Asked what he'd do if asked for favors, Orr said his father worked for Gov. Frank Clement and advised, "Just because people are nice to you - don't take it personally."
Orr also revealed that at one time he's been asked to run for mayor, but he soon realized those asking wanted him to help them.
Orr was a candidate for county commission last year.
England is originally from Lewisburg. As a certified public accountant, he's familiar with a variety of ways to cut expenses.
In response to a question asked of all applicants, England noted that sometimes being diplomatic can backfire, so he would also be able to "tell it like it is" if he had a difficult message to deliver to someone.
His management style is to let employees do their jobs as long as the work is being accomplished.
He asked when the next manager might start work and was told it could be in the first half of February, but that the council really didn't know at that point.
Beal is the city recorder at McKenzie, Tenn., a town of 5,300 where some 550 students at Bethel University were recently added to the count.
Councilman Robin Minor asked applicants who they'd consult when faced with a difficult problem. While all said they'd ask experts, Beal seems to have been the first to say he'd consult the mayor and councilmen.
Beal said a city manager relies on "front line managers." He seems to dislike "micromanaging," and saw "honesty" as the chief part of a relationship between coworkers.
He saw approximately $72,000 as a reasonable salary for his needs.
Experienced applicants know how to write grant applications and councilmen seemed interested in learning from the applicants about other towns' experience with industrial recruitment.
Grindstaff has been a city manager for about 25 years. His father was an Air Force pilot.
While managing Ephram, Utah, he realized the town was without policies and procedures and that without them, councilmen were individually liable.
When he started managing one town, he found 16 such things to work on and when they were accomplished, he gave the city a six-month notice and was looking for his next job.
He's counseled department managers to refrain from buying supplies until budgeted money is available, he said.
Grindstaff "didn't take a raise for three years" during one job when economic times were hard. During that time, employees were granted a one-percent raise.
As for the question about being diplomatic or telling it like it is, Grindstaff replied, "I'm not going to color coat it. If I don't, [tell like it is] how can I expect employees to tell it straight?
Pennington is from Kentucky and ran Hartsville, S.C. for more than eight years. He's run other towns.

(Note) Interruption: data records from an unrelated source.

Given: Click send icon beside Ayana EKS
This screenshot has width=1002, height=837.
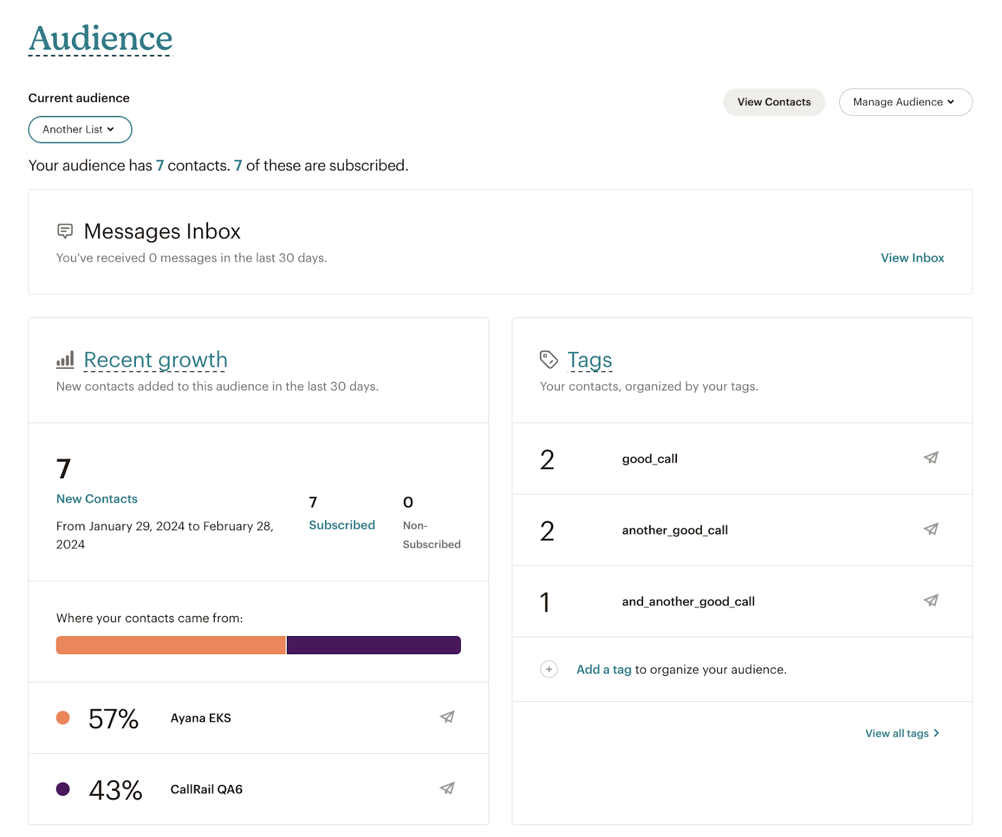Looking at the screenshot, I should click(x=447, y=717).
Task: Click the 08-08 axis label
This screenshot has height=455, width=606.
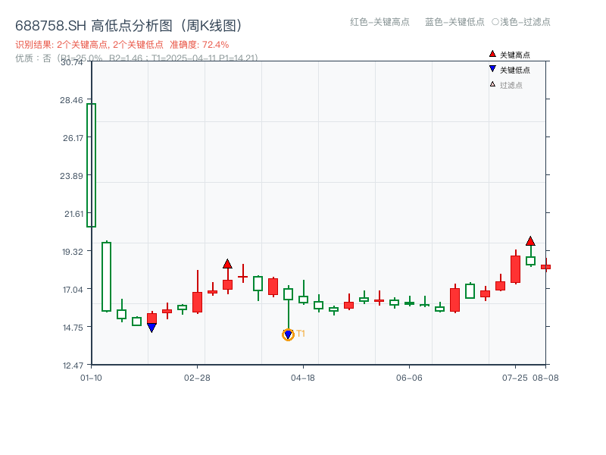Action: (x=547, y=376)
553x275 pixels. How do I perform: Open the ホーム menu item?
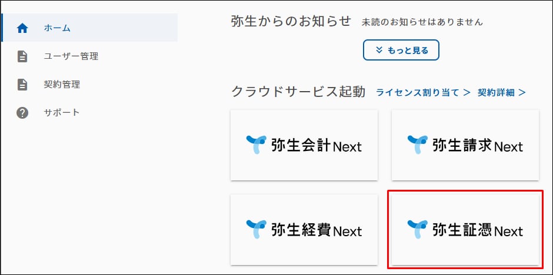[x=57, y=28]
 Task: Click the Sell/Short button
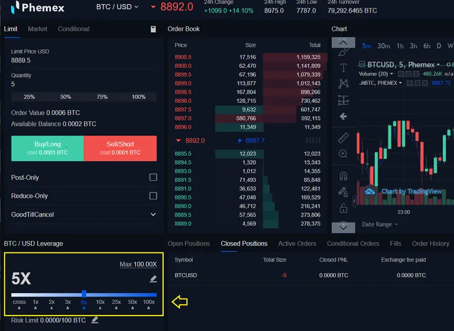pos(120,148)
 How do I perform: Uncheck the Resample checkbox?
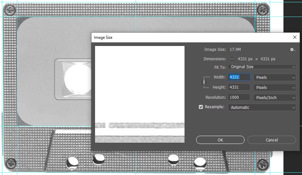pos(201,107)
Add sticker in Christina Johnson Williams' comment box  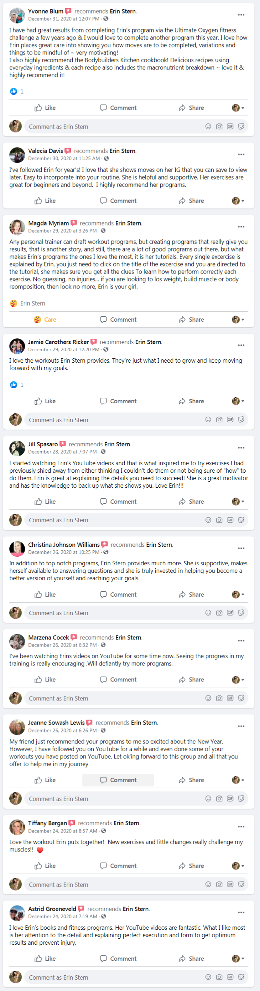[x=241, y=613]
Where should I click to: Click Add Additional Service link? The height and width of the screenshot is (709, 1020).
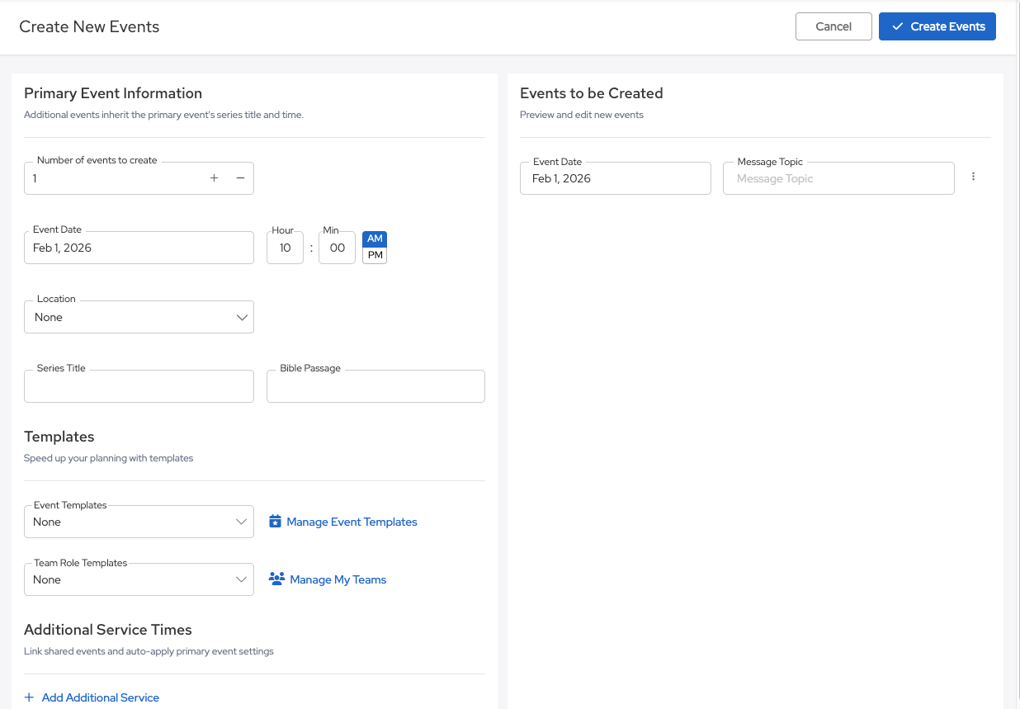click(x=100, y=697)

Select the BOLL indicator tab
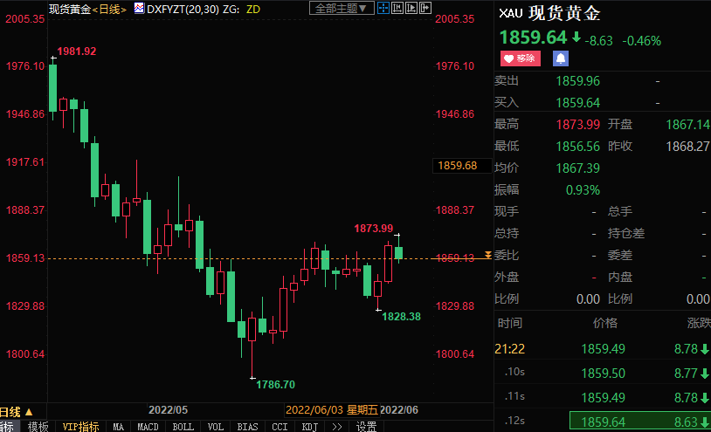[183, 427]
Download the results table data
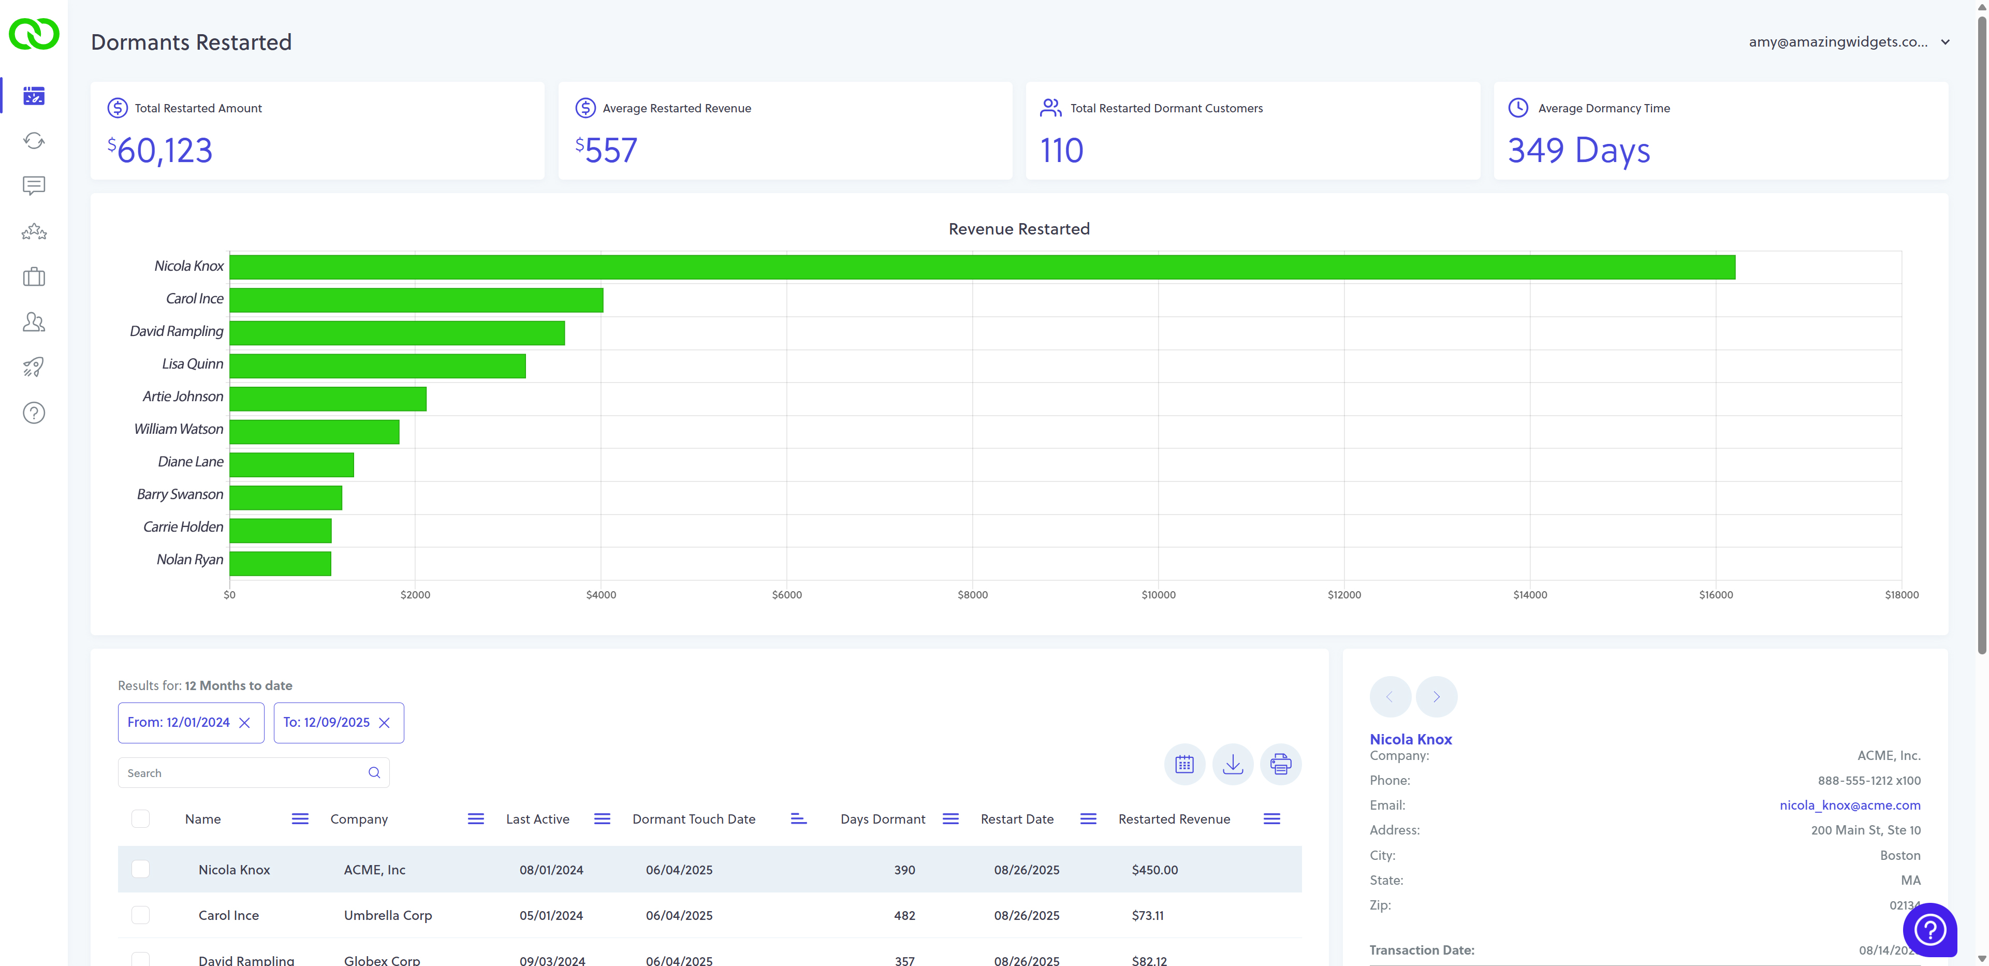The height and width of the screenshot is (966, 1989). pos(1232,764)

Asked about dealing with tight budgets, he said, "The last thing you want to do is raise taxes."
Pennington, like other applicants, provided insight for the councilmen, noting that local governments always come in third during an economic recovery.
Rawlings, of Charleston, W.Va., once ran a Michigan town when inflation increased six times more than the town budget.
Like all applicants, Rawlings said he'd be available 24 hours a day, seven days a week, if necessary.
As for his management style, he said, "You have to be a collaborator."
He doesn't like micromanagement and would consult elected officials on various difficult issues.
Rawlings explained an environmental issue faced by his West Virginia town. It includes issues faced by Lewisburg.
He also noted reductions in property values and how a city responds.
Brown is a native of Middle Tennessee and has worked for the Tennessee Housing Development Agency.
He would seek ways to economize other than layoffs because doing so is practically sending them to bankruptcy. "You really shouldn't have nonessential personnel."
Brown believes in an open and direct management style. He believes in the chain of command and he doesn't believe in micromanaging.
Brown complimented Lewisburg's Web site and said he's been following it for some time.